Et la réponse à ce qu’il fallait faire était de s’en sortir, d’obtenir le plus de soutien possible, d’avoir un bon sens de l’humour à ce sujet et d’accepter que c’est votre nouvelle norme. Pour l’instant.
Pour certaines mamans, c’était ne pas ce qu’ils voulaient entendre. Ils voulaient une solution. Ils voulaient que je leur dise que changer leur régime alimentaire, changer leur horaire, utiliser cette méthode ou cette méthode allait être le ticket pour une vie plus reposante. Ils étaient fâchés contre moi de leur avoir dit de simplement y aller, parce que cela n’était pas acceptable pour eux.

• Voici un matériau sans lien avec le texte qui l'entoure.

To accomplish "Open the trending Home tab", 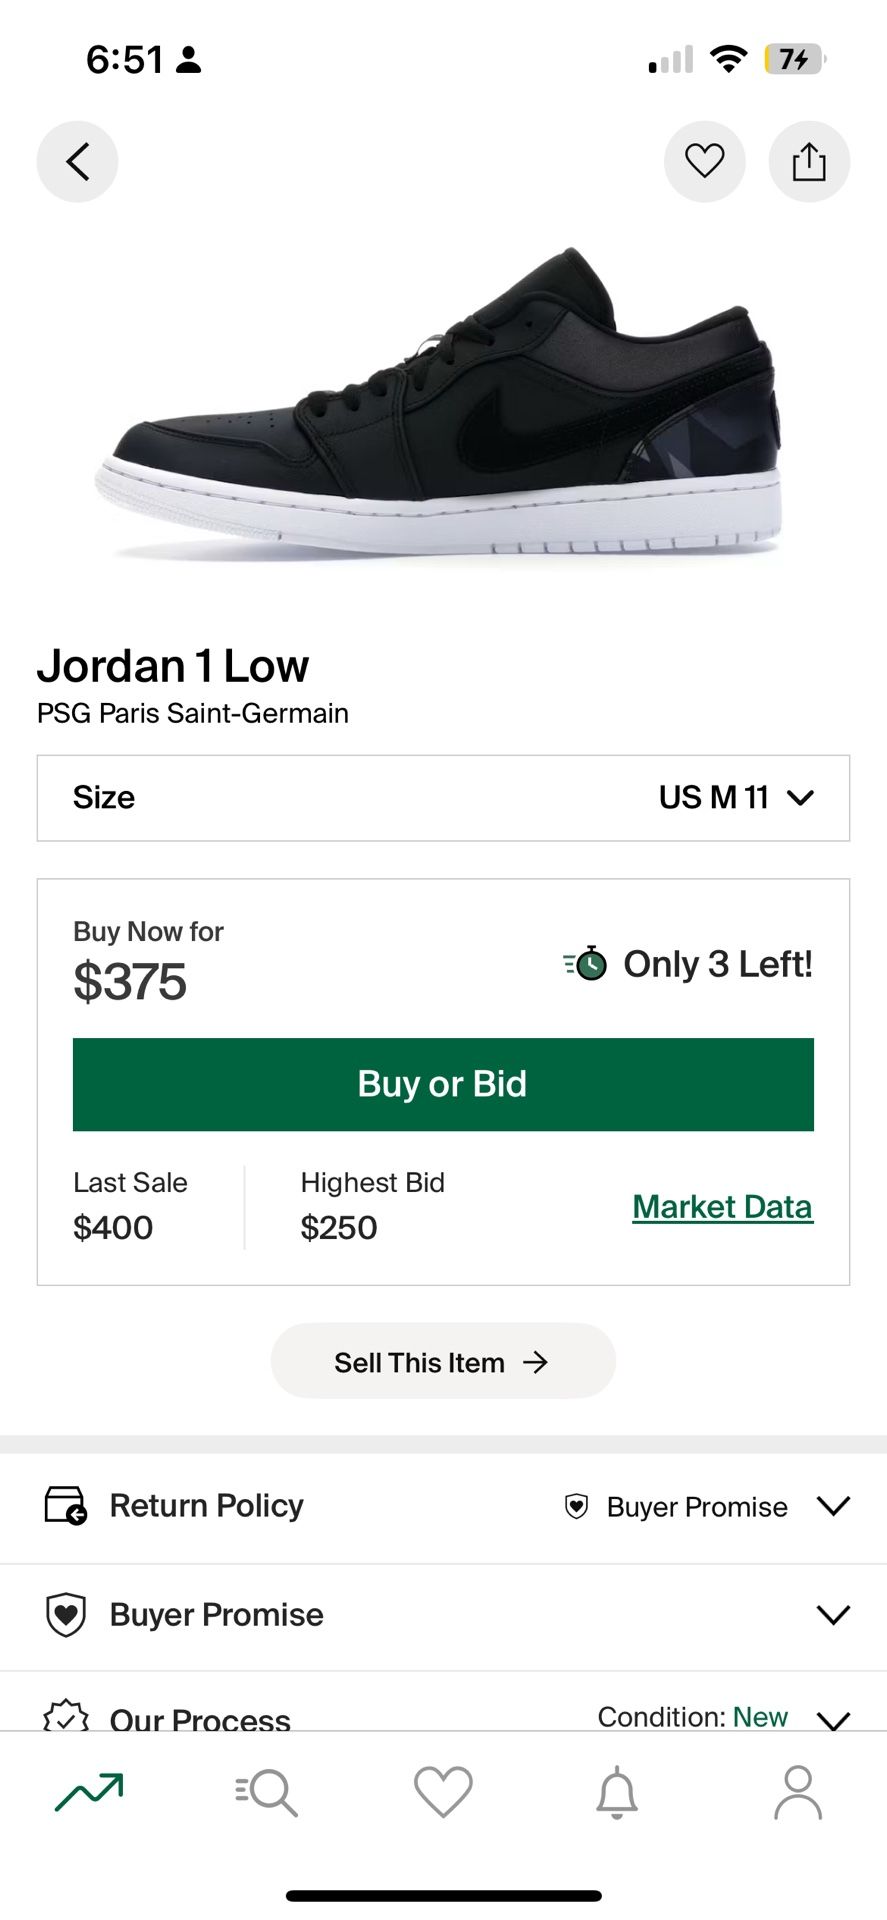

Mais tu sais quoi? La grande majorité des mères poussa un profond soupir de soulagement. Leurs bébés étaient normaux. Il n’y avait rien de mal à leur développement. Ils n’ont pas eu à essayer si fort de les réparer. Ils avaient juste besoin d’aide et de soutien.

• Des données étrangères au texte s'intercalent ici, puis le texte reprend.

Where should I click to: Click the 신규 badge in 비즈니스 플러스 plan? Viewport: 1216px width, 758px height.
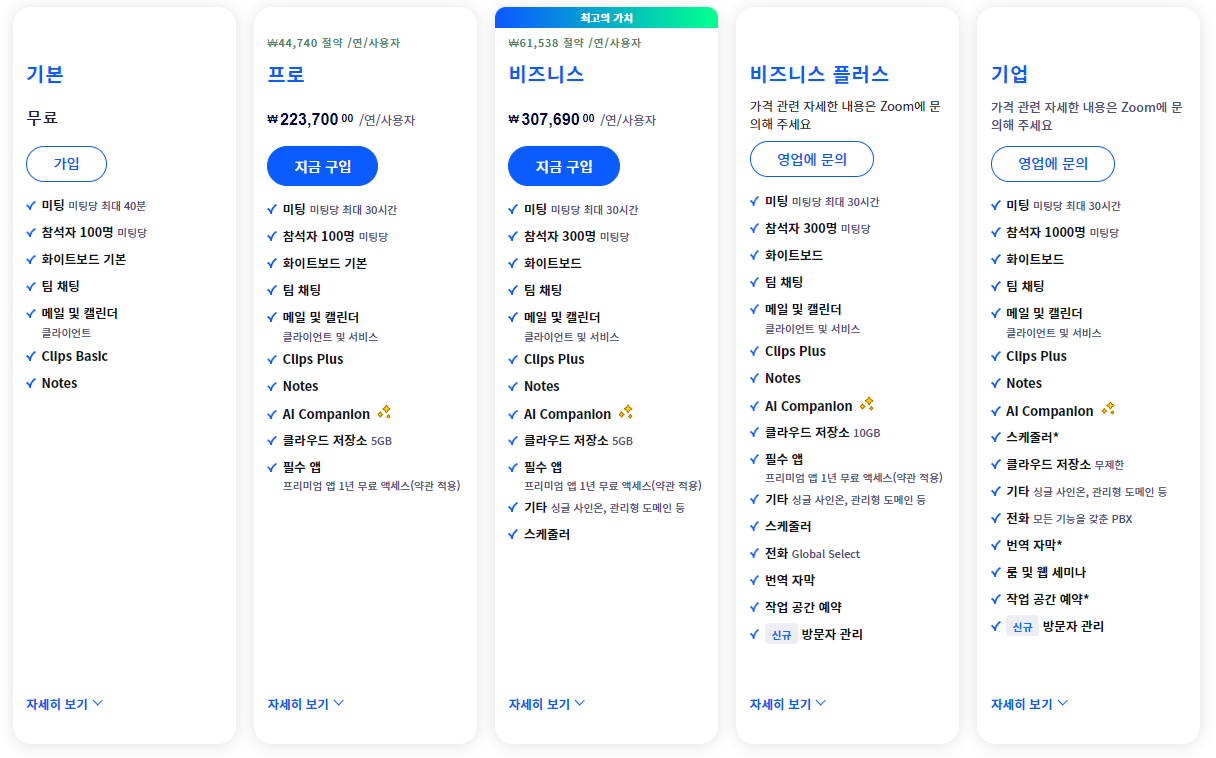tap(780, 634)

Ils avaient besoin de vivre comme une personne endormie, de ne pas s’attendre à tant d’eux-mêmes ou de leurs bébés. Acceptez plus d’aide de la part de vos partenaires, amis, famille. Arrêtez de vous attendre à vivre la même vie qu’avant d’avoir des enfants. Examinez leur emploi du temps. Défendez-vous. Commencez à dire non aux choses qu’ils étaient trop fatigués pour faire. Ayez la foi que tout cela passera bientôt et que tout ira bien.
Nous parlerions beaucoup de survie. Les autres mamans qui étaient déjà allées là-bas ont parlé du moment où c’était plus facile pour elles. La perspective est si importante pour les mamans épuisées et en difficulté. Ils doivent savoir qu’il y a une fin en vue et à quoi cela ressemble.
Ils ont besoin du soutien d’autres mamans, pas du genre avec jugement ou suggestions sur la façon de réparer les choses. Ils avaient besoin du genre de conseil qui va quelque chose comme ça: je comprends. C’est putain d’épuisant. Voici comment réussir.
Je ne dis rien de tout cela est facile. Vous pensez peut-être que je suis un connard pour avoir dit ça. Je comprends aussi combien les mamans sont sous pression ces jours-ci. Tant de mamans doivent retourner au travail avant que leurs bébés ne dorment bien et il est injuste que les mamans non seulement travaillent, mais maintiennent également le fort à la maison.
Il y a encore tellement d’inégalités dans le monde du travail, de la maternité et du mariage. Il n’y a pas assez de soutien pour les mamans, les familles de jeunes enfants et je suis aussi énervé que quiconque à ce sujet.
Mais je pense aussi qu’avoir des attentes irréalistes à l’égard des bébés est dangereux. Oui, parfois, vous pouvez entraîner les bébés à sortir de leur sieste de chat, de leur réveil nocturne et de leur nervosité générale. Mais tous les bébés n’adoptent pas ces méthodes, laissant les mamans penser qu’il y a quelque chose qui ne va pas avec elles. Et même ceux qui peuvent être formés doivent généralement être recyclés périodiquement: chaque fois qu’ils tombent malades, ont une poussée de croissance ou décident simplement de changer les choses pour vous.
La vérité est que, dans le grand schéma des choses, la période où les bébés sont éveillés et nécessiteux est une tache dans le temps. Il ne se sent pas toujours du tout de cette façon, mais c’est vrai.
Non seulement j’ai observé des centaines de bébés qui étaient éveillés et nécessiteux et normaux, mais j’ai vu ces bébés dépasser naturellement ces besoins. Je les ai vus faire une sieste pendant de plus longues périodes. Je les ai vus dormir toute la nuit. J’ai vu les mêmes bébés, qui une fois ne pouvaient pas être abattus, sauter et courir hors des bras de leurs parents quand ils étaient prêts à le faire.
Imaginez combien les mamans seraient moins stressées si elles savaient que leurs bébés sont normaux, en bonne santé et bien. Je ne dis pas que les mamans seraient magiquement bien reposées ou pleines d’énergie. Mais ils seraient beaucoup moins inquiets de savoir s’ils avaient un bon bébé, s’ils étaient une bonne maman et s’ils adoptaient de mauvaises habitudes.
Ils pourraient commencer à profiter du temps endormi, flou et sauvage d’avoir un nouveau-né. Parce que ça va vraiment si vite, et oui, ça vous manque quand c’est parti.